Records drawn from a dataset
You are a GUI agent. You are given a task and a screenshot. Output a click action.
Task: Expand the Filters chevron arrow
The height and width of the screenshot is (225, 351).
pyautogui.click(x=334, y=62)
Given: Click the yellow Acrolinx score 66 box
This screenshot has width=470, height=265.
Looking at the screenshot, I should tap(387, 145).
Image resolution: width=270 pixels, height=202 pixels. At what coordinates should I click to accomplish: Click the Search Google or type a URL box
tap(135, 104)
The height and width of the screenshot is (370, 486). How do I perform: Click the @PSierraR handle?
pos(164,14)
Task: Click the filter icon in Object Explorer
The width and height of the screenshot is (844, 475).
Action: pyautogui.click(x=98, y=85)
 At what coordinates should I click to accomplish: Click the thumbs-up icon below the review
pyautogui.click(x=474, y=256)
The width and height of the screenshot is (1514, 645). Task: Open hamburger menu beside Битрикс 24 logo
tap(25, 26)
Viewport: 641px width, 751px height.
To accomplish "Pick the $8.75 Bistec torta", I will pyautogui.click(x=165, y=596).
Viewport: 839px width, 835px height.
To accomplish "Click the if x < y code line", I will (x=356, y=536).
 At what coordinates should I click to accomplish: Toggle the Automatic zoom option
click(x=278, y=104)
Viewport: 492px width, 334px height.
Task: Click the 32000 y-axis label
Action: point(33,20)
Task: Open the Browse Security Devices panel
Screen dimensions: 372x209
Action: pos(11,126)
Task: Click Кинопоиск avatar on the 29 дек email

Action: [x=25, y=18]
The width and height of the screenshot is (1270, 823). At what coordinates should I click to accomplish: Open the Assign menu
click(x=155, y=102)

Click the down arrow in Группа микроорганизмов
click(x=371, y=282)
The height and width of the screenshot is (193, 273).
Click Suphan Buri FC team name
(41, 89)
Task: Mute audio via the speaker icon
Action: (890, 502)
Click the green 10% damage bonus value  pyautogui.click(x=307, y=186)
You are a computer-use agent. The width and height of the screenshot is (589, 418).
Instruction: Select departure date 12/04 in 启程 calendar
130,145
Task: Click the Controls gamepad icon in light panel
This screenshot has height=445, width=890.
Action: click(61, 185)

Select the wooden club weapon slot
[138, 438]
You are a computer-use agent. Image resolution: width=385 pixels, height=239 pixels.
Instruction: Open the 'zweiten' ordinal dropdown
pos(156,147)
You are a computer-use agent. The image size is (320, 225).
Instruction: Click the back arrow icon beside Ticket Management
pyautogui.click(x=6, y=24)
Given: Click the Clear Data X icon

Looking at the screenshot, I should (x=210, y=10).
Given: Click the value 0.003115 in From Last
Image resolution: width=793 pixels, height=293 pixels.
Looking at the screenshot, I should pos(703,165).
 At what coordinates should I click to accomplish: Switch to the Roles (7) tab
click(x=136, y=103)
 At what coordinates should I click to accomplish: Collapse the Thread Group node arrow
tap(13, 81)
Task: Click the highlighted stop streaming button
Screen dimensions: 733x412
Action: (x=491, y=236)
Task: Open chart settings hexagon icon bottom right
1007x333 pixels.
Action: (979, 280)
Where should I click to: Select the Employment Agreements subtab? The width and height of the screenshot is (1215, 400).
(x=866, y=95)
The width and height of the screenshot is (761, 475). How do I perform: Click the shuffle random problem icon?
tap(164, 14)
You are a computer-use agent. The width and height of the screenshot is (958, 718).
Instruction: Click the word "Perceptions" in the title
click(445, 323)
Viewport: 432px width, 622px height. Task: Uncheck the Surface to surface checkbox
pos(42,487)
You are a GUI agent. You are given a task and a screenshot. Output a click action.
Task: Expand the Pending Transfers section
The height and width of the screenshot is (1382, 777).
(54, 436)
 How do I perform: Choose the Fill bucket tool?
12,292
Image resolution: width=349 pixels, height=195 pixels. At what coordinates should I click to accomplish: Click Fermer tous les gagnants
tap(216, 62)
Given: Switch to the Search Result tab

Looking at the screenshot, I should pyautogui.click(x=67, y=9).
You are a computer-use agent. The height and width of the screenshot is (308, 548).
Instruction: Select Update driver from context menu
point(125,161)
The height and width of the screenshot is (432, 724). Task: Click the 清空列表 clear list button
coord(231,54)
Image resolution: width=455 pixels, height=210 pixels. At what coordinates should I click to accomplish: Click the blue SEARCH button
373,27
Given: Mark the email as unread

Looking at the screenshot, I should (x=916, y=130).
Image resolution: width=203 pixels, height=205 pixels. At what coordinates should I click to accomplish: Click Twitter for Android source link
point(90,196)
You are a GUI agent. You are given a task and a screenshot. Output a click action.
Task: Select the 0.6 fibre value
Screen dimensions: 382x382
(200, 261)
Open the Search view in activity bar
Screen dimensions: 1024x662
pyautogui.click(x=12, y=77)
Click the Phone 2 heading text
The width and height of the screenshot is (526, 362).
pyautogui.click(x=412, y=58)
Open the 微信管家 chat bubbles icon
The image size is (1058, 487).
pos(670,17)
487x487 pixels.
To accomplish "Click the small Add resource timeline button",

**WHAT THE EXERCISE ASKS**
How many lines in the records above contain the string "value"? State the number and nothing more.

**COMPLETED EXERCISE**
3